> **Excerpt provided**
— BEGIN —

Monday, October 20, 2014

Double standards and a break

I started blogging more than five years ago.  I was going through some rough times and had some stories to tell but didn't have anyone I could safely share them with, so I started an anonymous blog.  It was supposed to be the one place where I could write about absolutely anything without worrying about anyone's opinion or feelings.  A way to be totally honest with myself and safely vent.

Yeah, not so anonymous anymore.

In case you didn't read Ann's post yesterday she wrote some pretty hurtful things about me, but worse she quoted my posts like they were evidence in a trial.  Bullet points from hell.  But she put in caveats, which makes it totally fine, right?  She wrote that she MAY be irrational.  Yeah, that doesn't make me feel any better.  That's kind of like writing "With all due respect, go jump off a bridge".

I have several problems with all of this.

First, let's take a look at the double standard going on here.  She does whatever and whoever she wants, writes whatever she wants, with no regard for my feelings but calls me out for some vague commentary or suggestions that I might do something?  I've been trying so hard to be polite and nonspecific in my writing, trying not to drag this out into public and preserve her feelings, but that wasn't enough.  My words get torn apart for things that are potentially harmful when she's actually doing most of the things she's accusing me of.  This is a ridiculous double standard and yet somehow I've been turned into the bad guy.  Again.

— END —

> **Given task 1**
From the blog post, could you extract the passage from "I started blogging" up to and including "so anonymous anymore.", copied word for word?
> **Given task 2**
How would this sentence from the blog post read in Spanish: "It was supposed to be the one place where I could write about absolutely anything without worrying about anyone's opinion or feelings."

> **Data section**
— BEGIN —

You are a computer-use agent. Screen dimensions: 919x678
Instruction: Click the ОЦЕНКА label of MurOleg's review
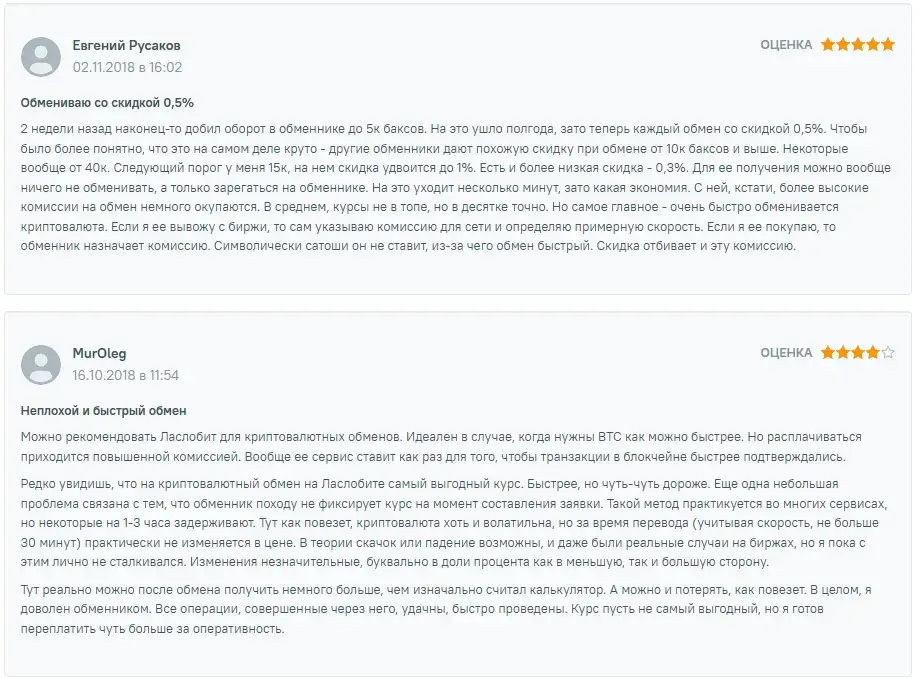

— END —
— BEGIN —

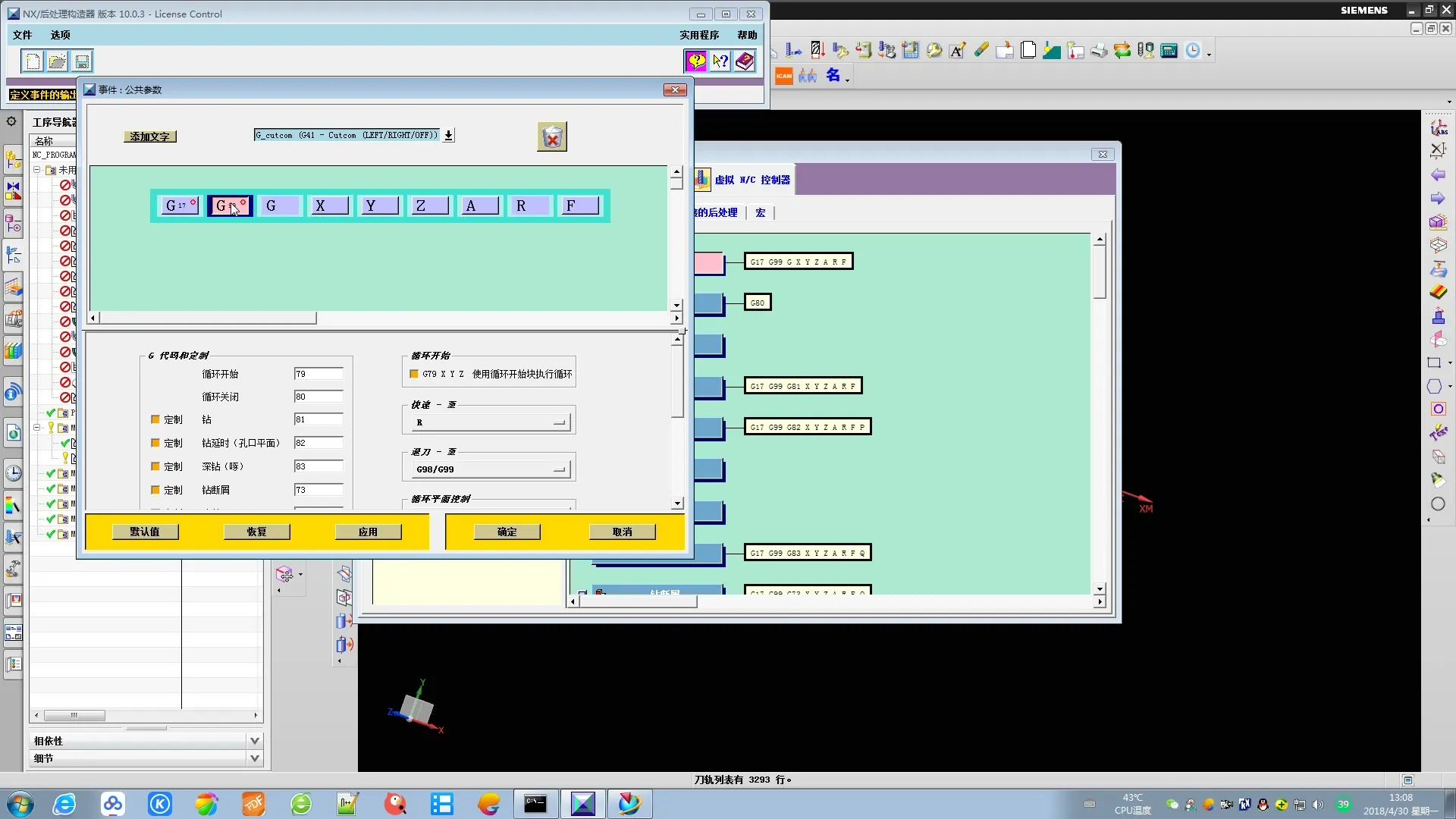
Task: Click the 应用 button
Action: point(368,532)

— END —

> **Complete response 1**
I started blogging more than five years ago.  I was going through some rough times and had some stories to tell but didn't have anyone I could safely share them with, so I started an anonymous blog.  It was supposed to be the one place where I could write about absolutely anything without worrying about anyone's opinion or feelings.  A way to be totally honest with myself and safely vent.

Yeah, not so anonymous anymore.

> **Complete response 2**
Se suponía que sería el único lugar donde podría escribir sobre absolutamente cualquier cosa sin preocuparme por la opinión o los sentimientos de nadie.